Con flores y cantos, aromas suaves y palabras tiernas, el homenaje póstumo organizado por la Secretaría de Cultura devino en un solemne acompañamiento. 

Miguel León-Portilla contaba que México era su estrella, porque le vio nacer y le vería morir. En forma de bandera, esta madre amorosa lo arropó sobre el ataúd que le sirvió de última morada; el tlamatini concluyó su andar en esta tierra consciente de lo que él mismo expresó: Así somos, entregamos la carga de los destinos y de los días a quienes vienen detrás de nosotros. Esos otros, conocidos y anónimos, pero todos cercanos, acudieron en cientos a despedirlo este día en el Palacio de Bellas Artes.

Con la Marcha Dragona de fondo, el cuerpo del gran filósofo e historiador cruzó el umbral del recinto de mármol. Con flores y cantos, aromas suaves y palabras doloridas y tiernas, el homenaje póstumo organizado por la Secretaría de Cultura y la Universidad Nacional Autónoma de México (UNAM), devino en un solemne acompañamiento que se extendió por más de dos horas, hasta que el maestro dejó el lugar en medio de aplausos, “goyas” y coloridas flores de papel.
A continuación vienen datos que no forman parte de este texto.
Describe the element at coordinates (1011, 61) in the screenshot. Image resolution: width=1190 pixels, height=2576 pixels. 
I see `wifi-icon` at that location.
En representación del presidente Andrés Manuel López Obrador, la doctora Beatriz Gutiérrez Müller, quien preside el Consejo Honorario de la Coordinación de Memoria Histórica y Cultural de México, dio el pésame a Ascención Hernández Triviño, “Chonita”, viuda de León-Portilla. Ambas, seguidas de la secretaria de Cultura, Alejandra Frausto, y el rector de la UNAM, el doctor Enrique Graue Wiechers, formaron la primera guardia de honor.

Una mirada curiosa

Frausto destacó que en León-Portilla se advertía la mirada curiosa de un niño, de un joven alumno, “quien con un trato siempre accesible supo acercarnos mundos tan lejanos, tendiendo puentes desde lo más ancestral para que resonaran en la actualidad como parte de nuestras vidas.